That and adding a location to your profile so it pops under your used name. Some times location will make a difference. Not so much in this particular instance.


----------



## cdestuck (Jan 20, 2013)

Try putting the shift lever in 1st gear. Then adjust your friction disc so it is just to the left of the center of the drive disc.


----------



## amnotpm (Dec 2, 2014)

Well here's the update. Per the manual the only way to adjust the gears is doing in the 6th and fastest forward position. Doing it any other way prevents me from locking into all the gear positions with the lever. The model number is Ryobi 31ae6q0f034. All the springs are in place and in good shape. Could it possibly be the drive belt might be stretched? The reason I suspect this is that I raised the machine, put it into the 1st reverse position and the wheels rotated in reverse but when I have it back on the ground it goes forward in that reverse gear. Again in the 2nd or fastest reverse gear it works correctly. As of now I still have the same problem of it going forward in the 1st reverse position.


----------



## Kiss4aFrog (Nov 3, 2013)

Any chance the handle bars are loose and shifting position thus affecting the shifter position ??


----------



## amnotpm (Dec 2, 2014)

The handlebars are fine. That wouldn't explain why the wheels go n reverse when the snowblower is raised but go forward when on the ground.


----------



## Kiss4aFrog (Nov 3, 2013)

I was lazy and hadn't looked up your exact model.
IF, the handle bars are a little loose then they can change the tension, length or position of the shift mechanism be it cable or rod. You have a rod from the parts diagram. Is it bending when you shift ??
When you lift a machine up using the handles and they are loose or flex you might be moving something in the shifter linkage enough to put it in a different gear.

In my mind if the handles were loose it might explain it but since yours aren't, it's moot.
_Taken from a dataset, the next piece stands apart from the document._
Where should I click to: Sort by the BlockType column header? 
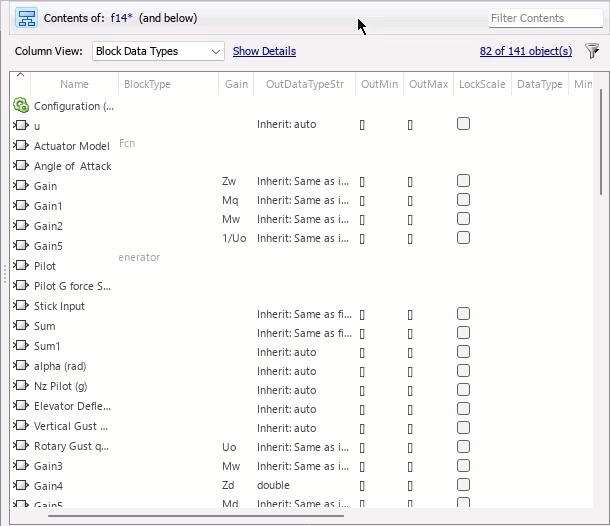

I have a well worn Brute that's doing something like yours and I'm pretty sure it's because the shift rod (like you have) is bending like spaghetti and the pivot points have too much slop.


----------



## amnotpm (Dec 2, 2014)

Thanxs for the ideas. The only linkage that might be a little loose is the carriage that slides across the friction wheel. It does seem to have a lot of play. Do you think the drive belt if it is stretched alittle could cause it? Just a guess, not sure if it's an intelligent one, lol.


----------



## Kiss4aFrog (Nov 3, 2013)

The drive belt is on the wrong side. For it to be changing directions it has to be something with the shifter, linkage or friction disc or the shaft it rides on.


----------



## Kiss4aFrog (Nov 3, 2013)

The only way the wheels are going to be going forward and then reverse is if that friction disc can somehow go from one side of the center to the other. It has to cross over to change the direction the wheels turn.


----------